Copy each line below word for word and drop every image.
+-------+
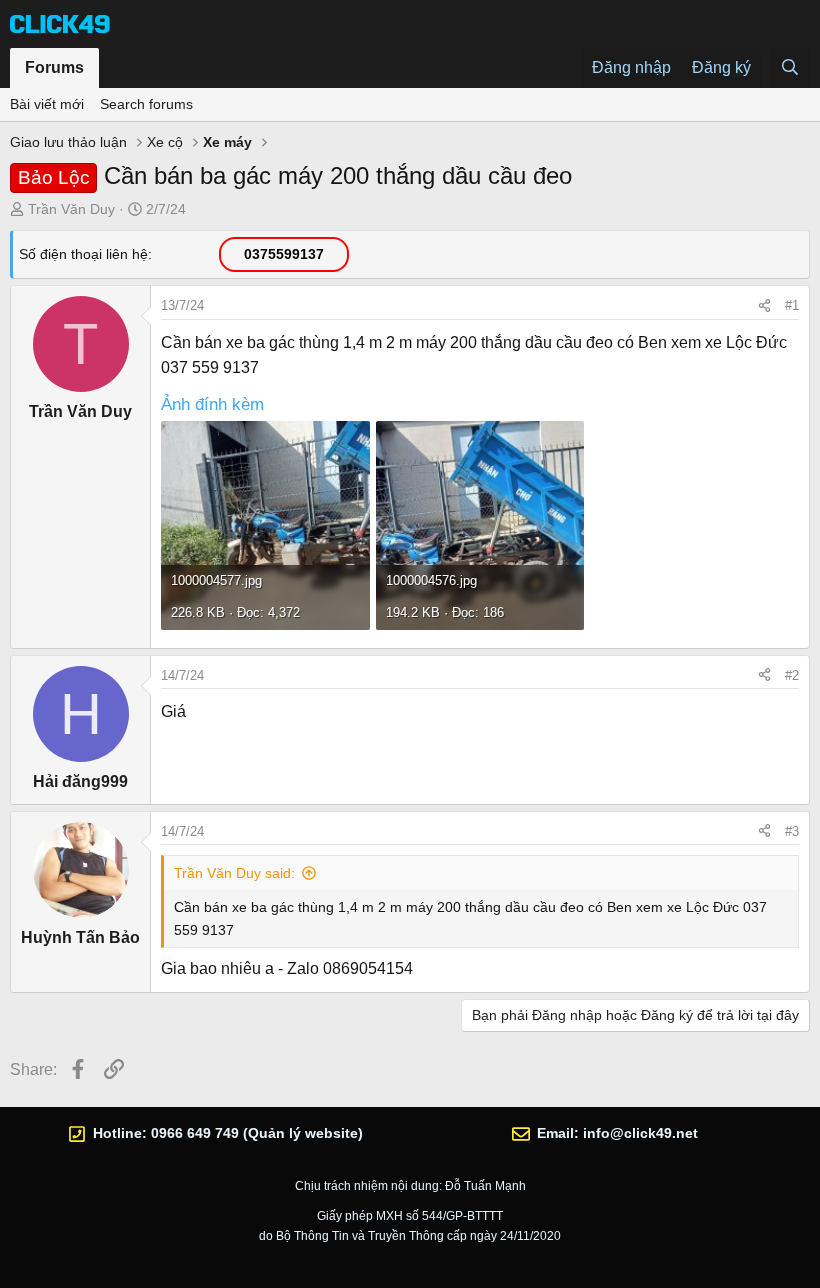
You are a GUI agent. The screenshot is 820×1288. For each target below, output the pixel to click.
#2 (792, 675)
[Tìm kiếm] (789, 68)
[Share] (764, 306)
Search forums (146, 104)
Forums (54, 67)
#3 (792, 831)
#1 (792, 305)
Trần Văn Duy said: (234, 873)
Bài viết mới (47, 104)
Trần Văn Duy (71, 209)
+-------+
## [Answer to this problem]
You are a GUI agent. The screenshot is 820×1288. For each target below, output the pixel to click.
#2 (792, 675)
[Tìm kiếm] (789, 68)
[Share] (764, 306)
Search forums (146, 104)
Forums (54, 67)
#3 (792, 831)
#1 (792, 305)
Trần Văn Duy said: (234, 873)
Bài viết mới (47, 104)
Trần Văn Duy (71, 209)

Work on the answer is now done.